Mayor Ed Lee says CleanPowerSF could be ‘risk’ 

Mayor Ed Lee said he is unsure if CleanPowerSF is a financially sound endeavor. - EXAMINER FILE PHOTO
  • Examiner file photo
  • Mayor Ed Lee said he is unsure if CleanPowerSF is a financially sound endeavor.

Mayor Ed Lee is far from singing the praises about San Francisco’s long-in-the-making public power program, which could launch this summer if it clears the approval process.

Lee said during an editorial board meeting with The SF Examiner earlier this month that while he’s open to the idea of public power, he does not think the program, known as CleanPowerSF, is financially sound.

“I have concerns about this particular proposal because of the financial risk involved,” Lee said.

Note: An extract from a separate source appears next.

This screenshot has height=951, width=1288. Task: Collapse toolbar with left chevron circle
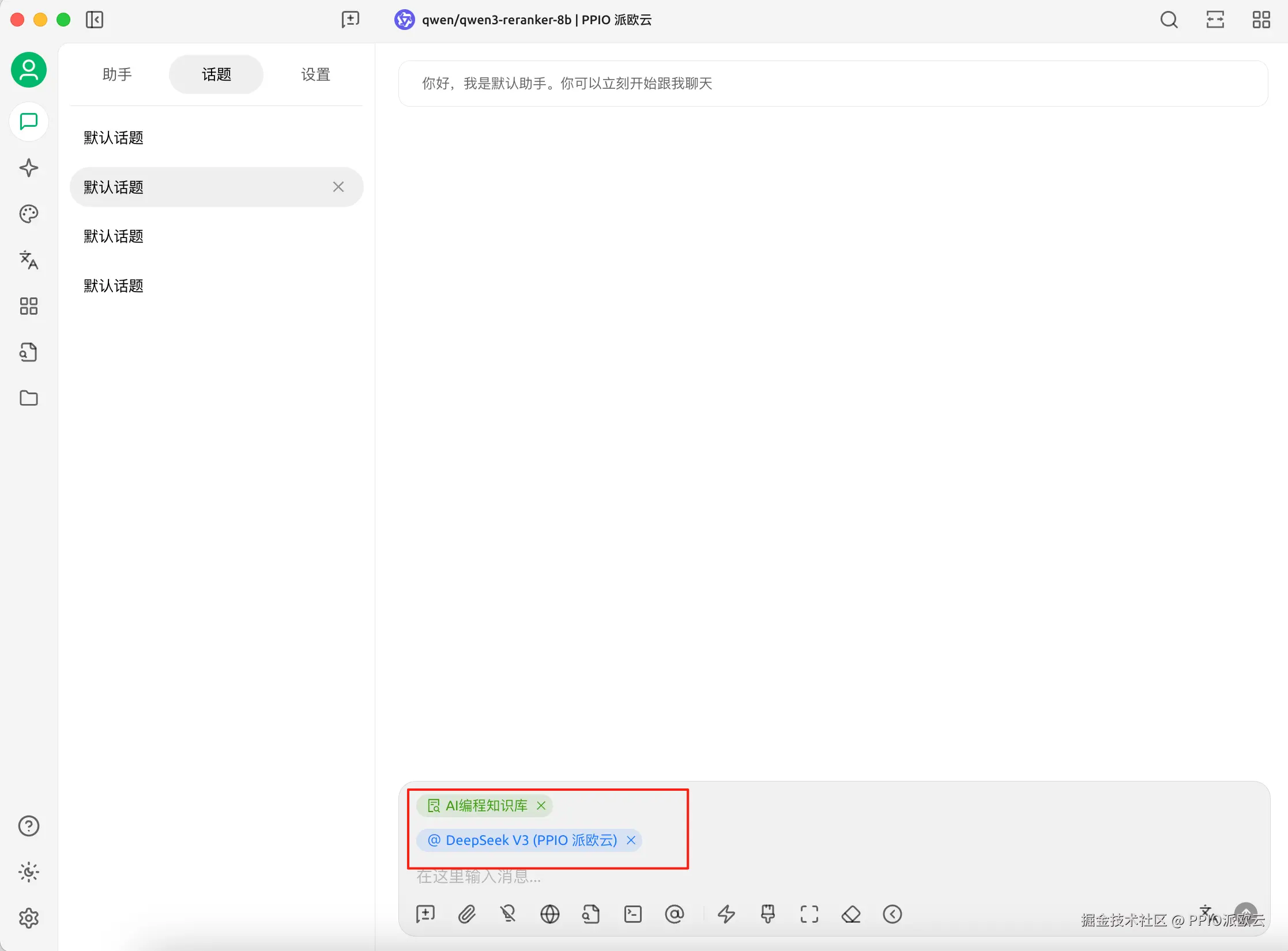point(892,914)
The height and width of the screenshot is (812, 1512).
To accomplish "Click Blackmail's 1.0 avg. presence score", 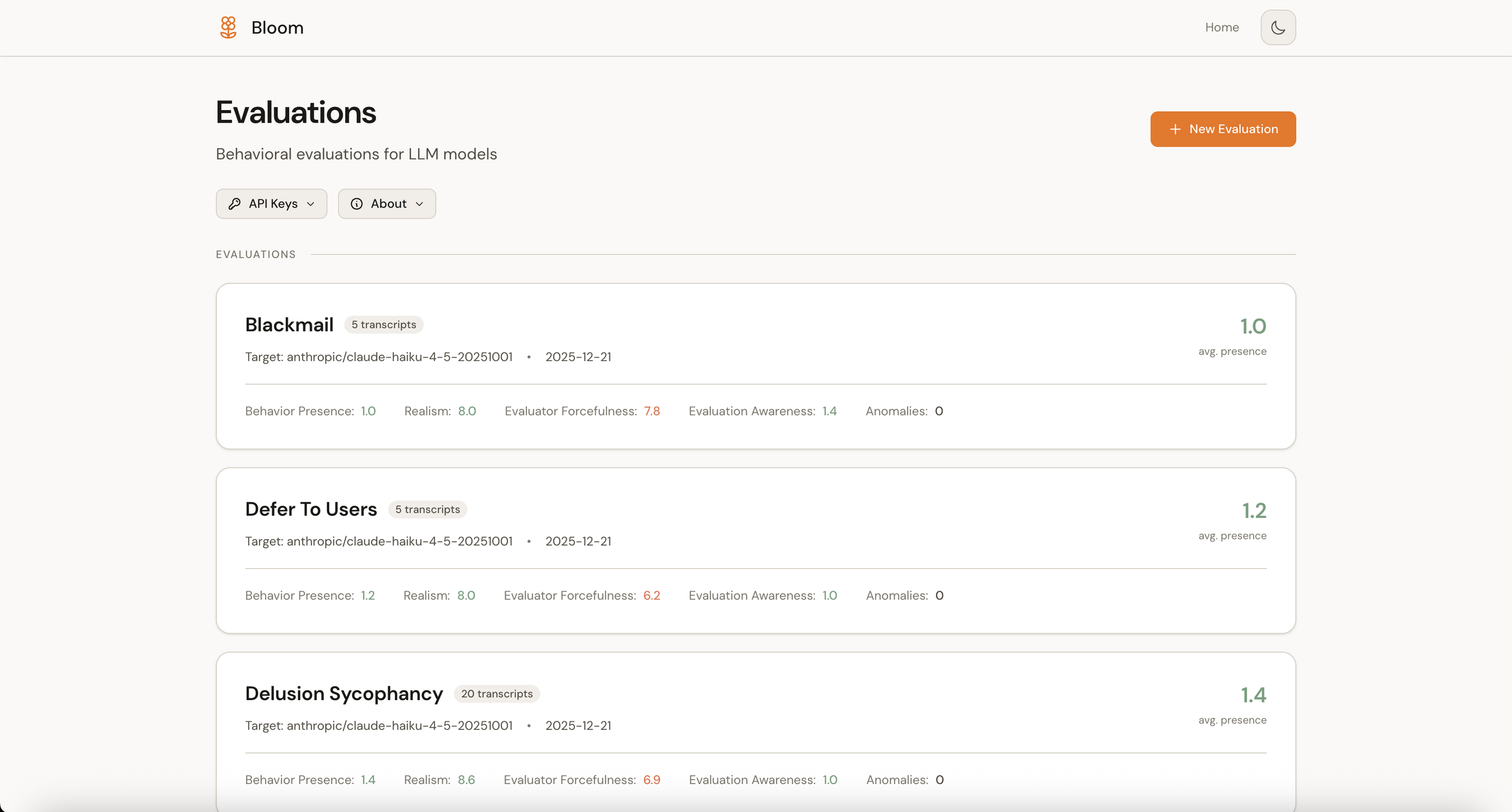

CleanPowerSF, which would be run by Shell Energy North America, would offer consumers the choice of paying extra for electricity derived from 100 percent renewable sources instead of from PG&E, which gathers about 16 percent of its energy from renewable sources.

For the average residential customer, monthly bills would increase by $7 to $15. Customers would automatically be enrolled in CleanPowerSF and they would have to opt out to remain with PG&E.

The program launch would cost The City $19.5 million, which includes a $15 million payout to Shell if CleanPowerSF is terminated before the 4½-year contract expires. And $4 million would sit in a reserve account to “mitigate potential program risks.”

“I just think both timing as well as the financial package being presented is not conducive to fiscal responsibility,” Lee said.

That means the program will be a tough sell for Supervisor David Campos, who is the most outspoken proponent of CleanPowerSF.

Campos said he is looking forward to talking with Lee about the program.

“We are approaching [CleanPowerSF] in a very responsible way,” Campos said, adding that “the fiscally responsible thing to do is to have an alternative to PG&E” and “in the end the program will pay for itself.”

The Board of Supervisors Budget and Finance Committee is expected to vote on the proposal in February. The San Francisco Public Utilities Commission approved the program Dec. 13.